The same survey revealed that the Global Inventories of Brazilian Orange Juice, converted into Frozen Concentrated Orange Juice Equivalent to 66° Brix (FCOJ Equivalent), held by its associates on June 30th, 2023, amounted to 84,745 metric tons, a decrease of 40.7% compared to the 143,104 metric tons in the same period last year.

Graph 2 presents historical data for existing Brazilian Orange Juice Inventories held by CitrusBR’s members worldwide on June 30th of every season.

This historic low inventory has jeopardized the industry’s ability to serve the global customer base on a continuous basis with the highest standards.  We have seen a loss of the ability to blend-in the highest standards of stocked products from the previous season. From the first few months of production to the next season, only early-midseason varieties are available for production to ship into the markets.


Graph 03 presents historical orange production in Florida, which has been facing severe effects of HLB – Citrus Greening disease over the past decade.
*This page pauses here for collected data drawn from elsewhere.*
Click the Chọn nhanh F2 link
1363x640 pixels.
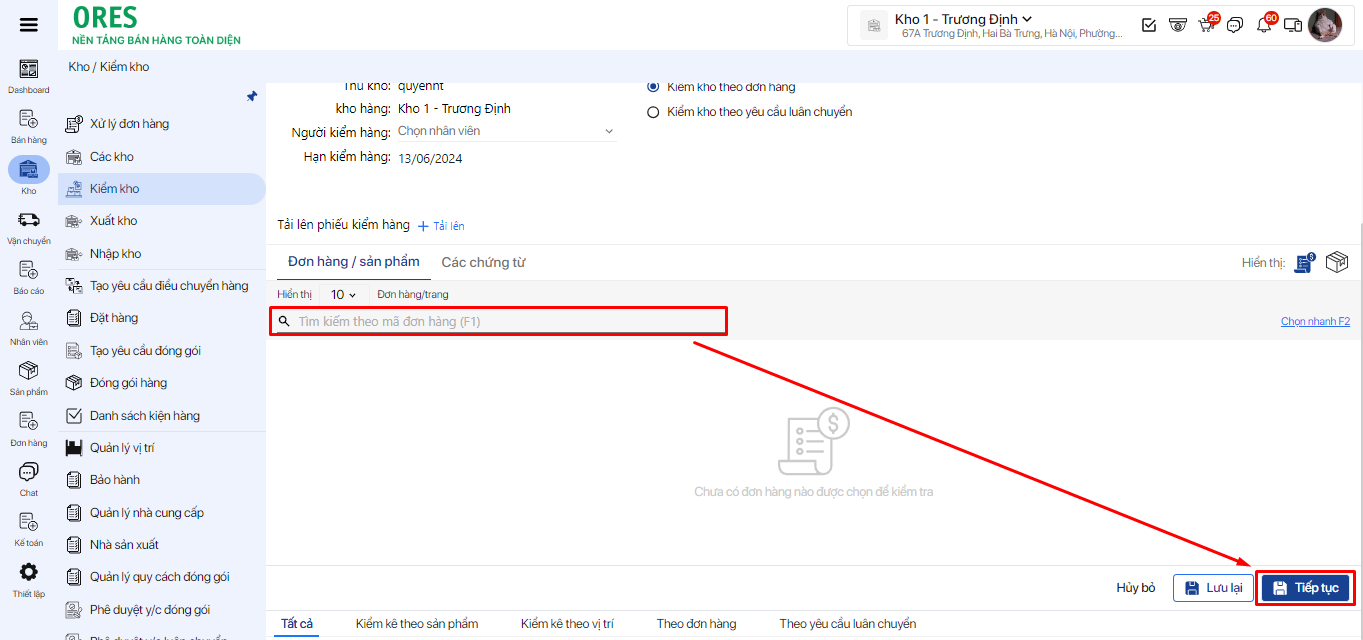pyautogui.click(x=1315, y=321)
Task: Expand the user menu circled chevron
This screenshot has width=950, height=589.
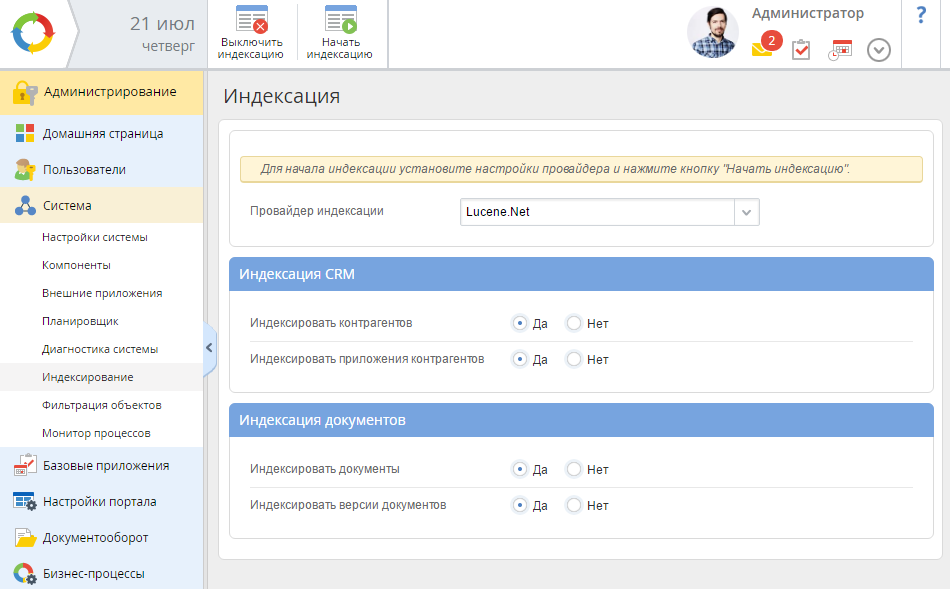Action: [x=878, y=50]
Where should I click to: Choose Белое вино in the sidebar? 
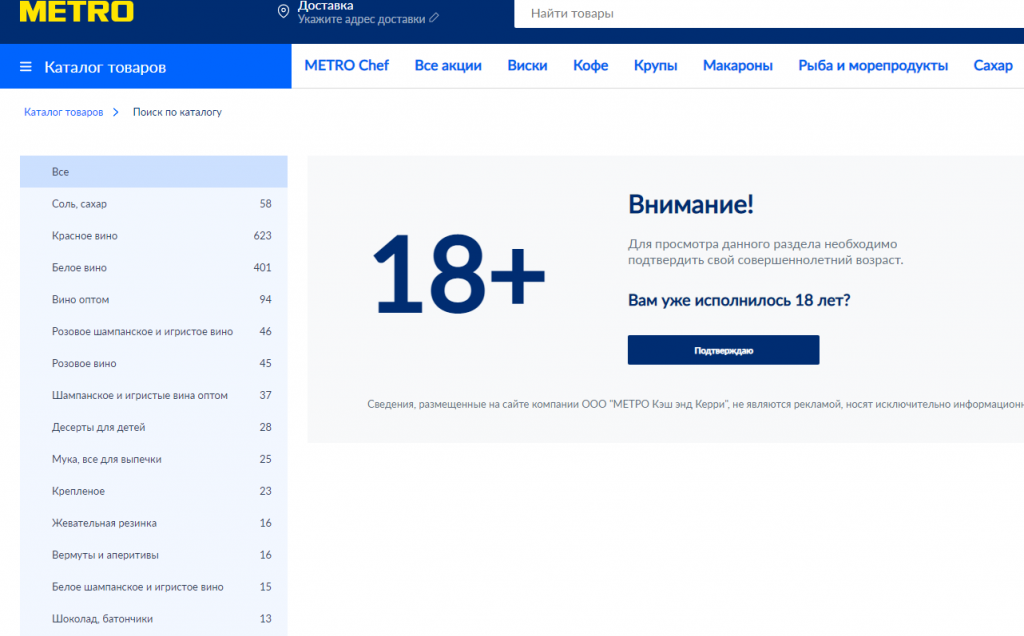79,268
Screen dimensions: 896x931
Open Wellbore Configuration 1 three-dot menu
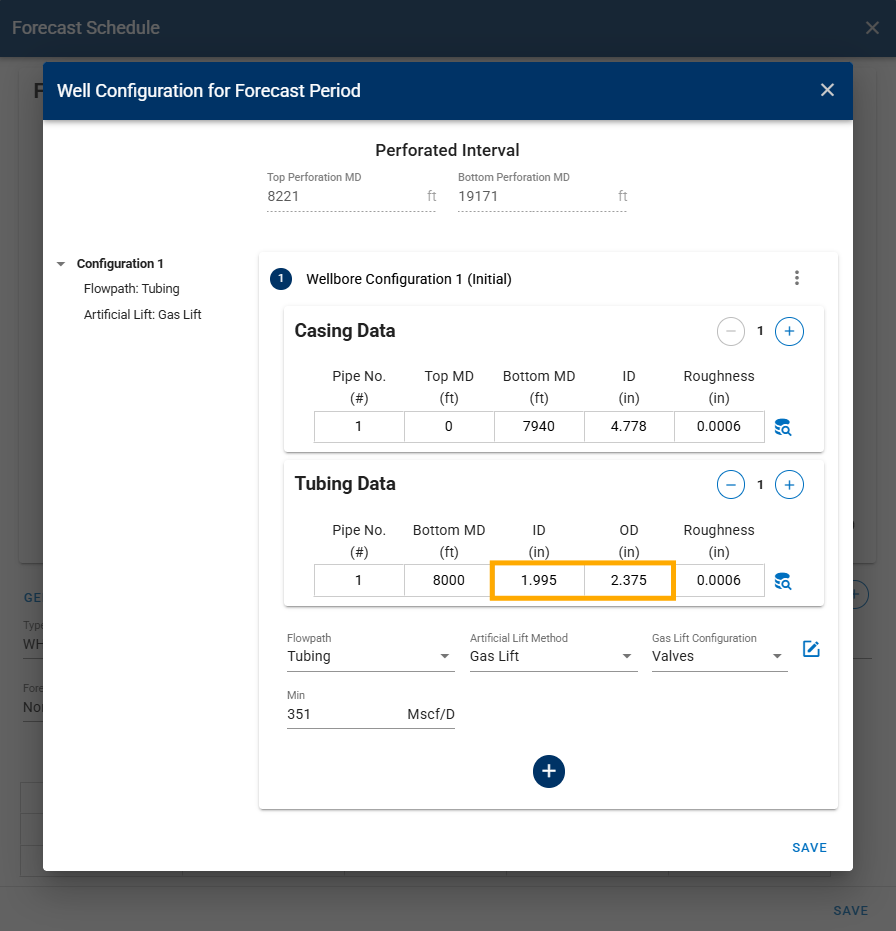796,278
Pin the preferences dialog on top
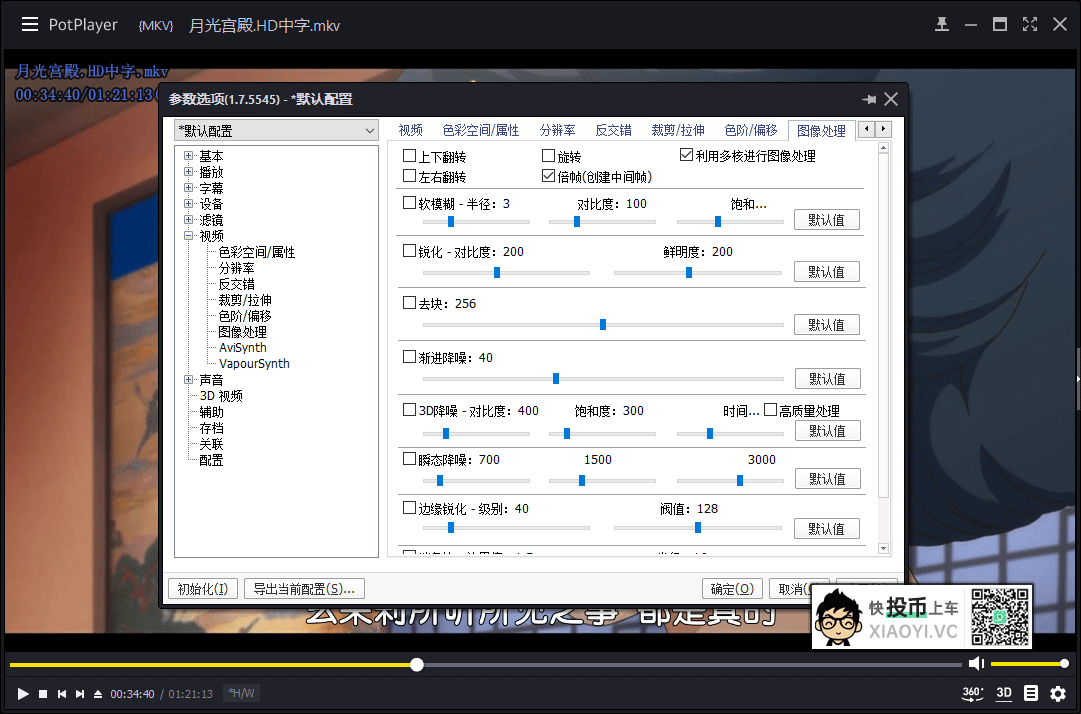The width and height of the screenshot is (1081, 714). 868,99
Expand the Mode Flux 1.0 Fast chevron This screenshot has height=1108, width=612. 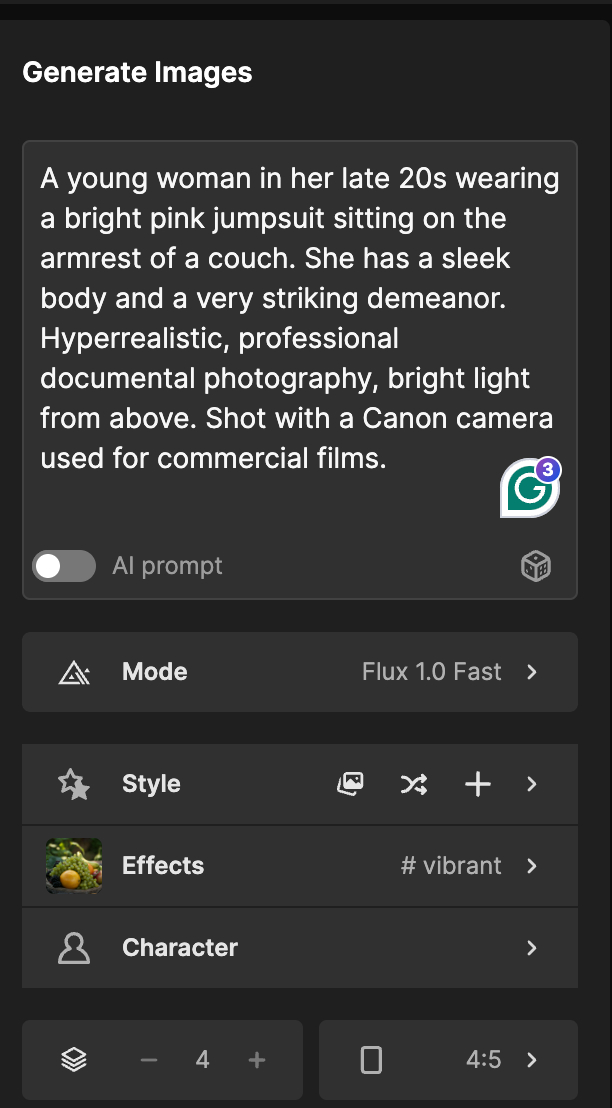pos(532,671)
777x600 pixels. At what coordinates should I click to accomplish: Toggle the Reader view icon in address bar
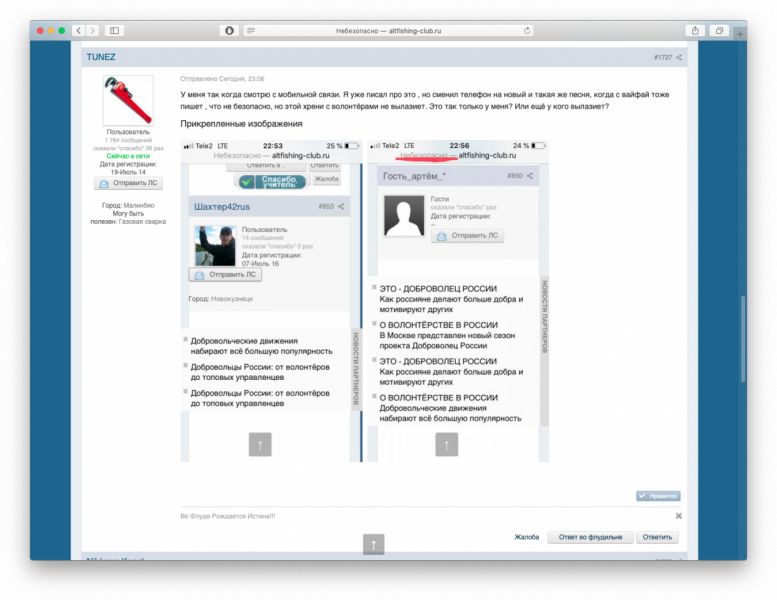coord(251,31)
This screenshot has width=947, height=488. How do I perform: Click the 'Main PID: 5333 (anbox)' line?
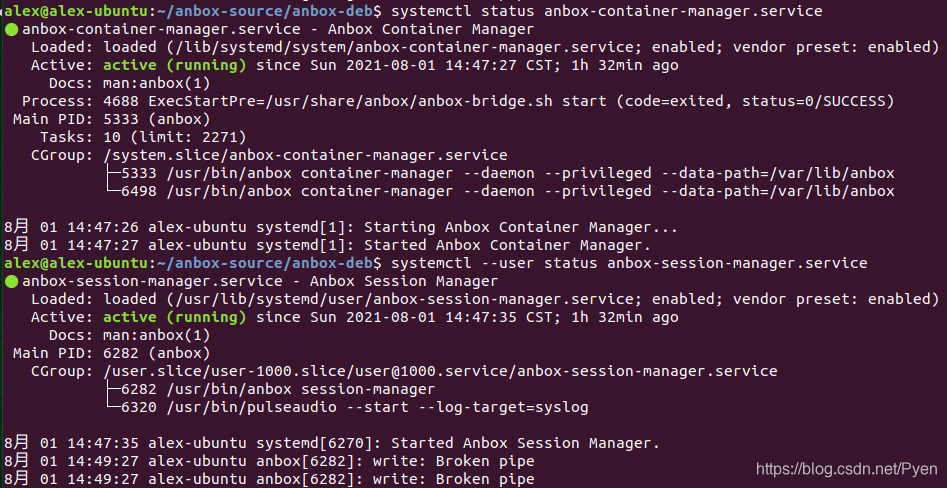[x=112, y=120]
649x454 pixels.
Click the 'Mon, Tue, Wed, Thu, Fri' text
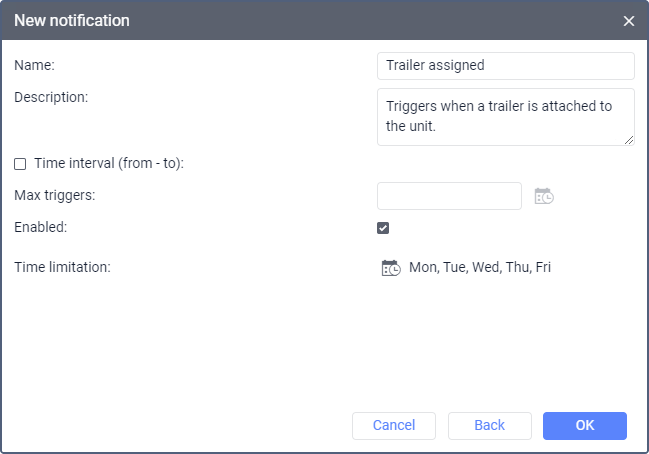click(480, 268)
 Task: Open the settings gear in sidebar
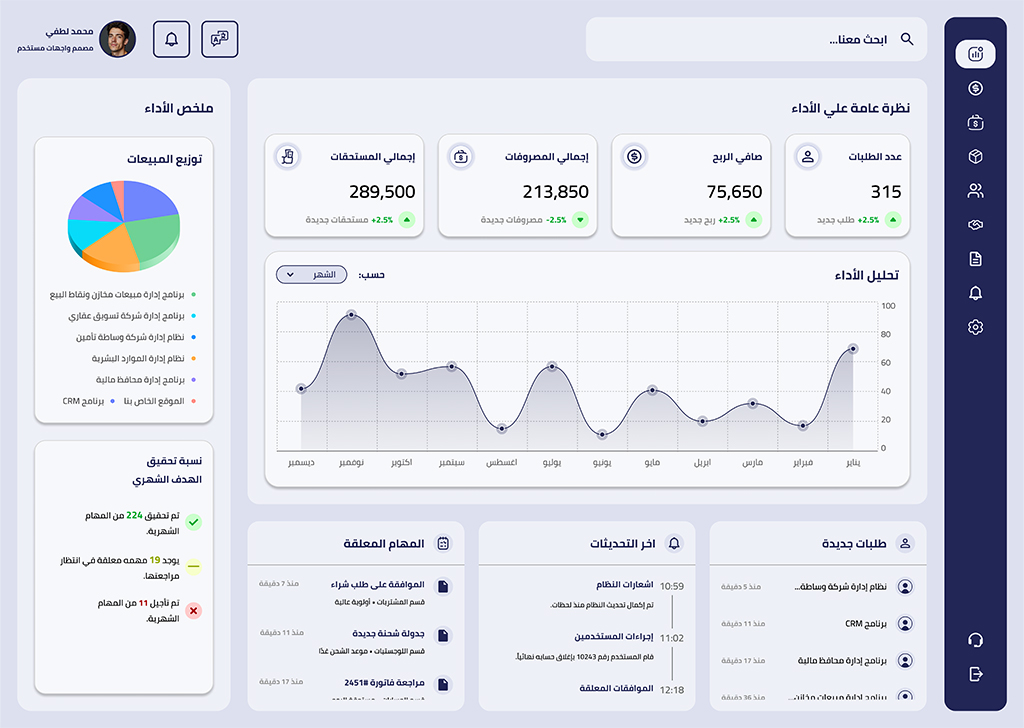976,327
Last September, Hurricane Ian brought production down from 41.2 million boxes of 40.8 kg in the 2021/22 season to 15.8 million in the 2022/23 season. The total loss amounted to 25.4 million boxes. This caused an additional 87,300 tons of supply to disappear from the world market. Meanwhile, the Mexican and Spanish crops saw severe droughts and crop reductions while experiencing a strong demand for oranges in their fresh fruit sectors.


After a rainy start to the year, with temperatures below historical averages for both maximum and minimum values, the Brazilian orange crop 2023/24 has generated fruits with good size development so far. The late maturation and increased acidity resulted in low brix during the first months of the crop. A medium-low ratio and bitter notes above historical levels were noted.

As presented by Fundecitrus in May this is mainly a two-blooming season. Therefore, with the arrival of fruits from the second blooming, improved conditions are expected. With the advancement of the El Niño phenomenon, higher temperature profiles are forecasted from October onwards, contributing to a decrease in fruit acidity and an increase in the ratio by the end of the period. However, for Q3, even though a reduction of bitter notes is expected, the medium-low ratio and lower brix shall prevail.


When looking at the 2023/24 season with a crop 1.6% lower than the previous one in the Sao Paulo and Minas Gerais Citrus Belt, added to the challenges related to Brix, it is possible to foresee the possibility of supply disruption throughout the season. Therefore, at this moment, it is difficult to assess the conditions of supply and demand in the coming months and, consequently, predict the levels of orange juice stocks for June 30th, 2024.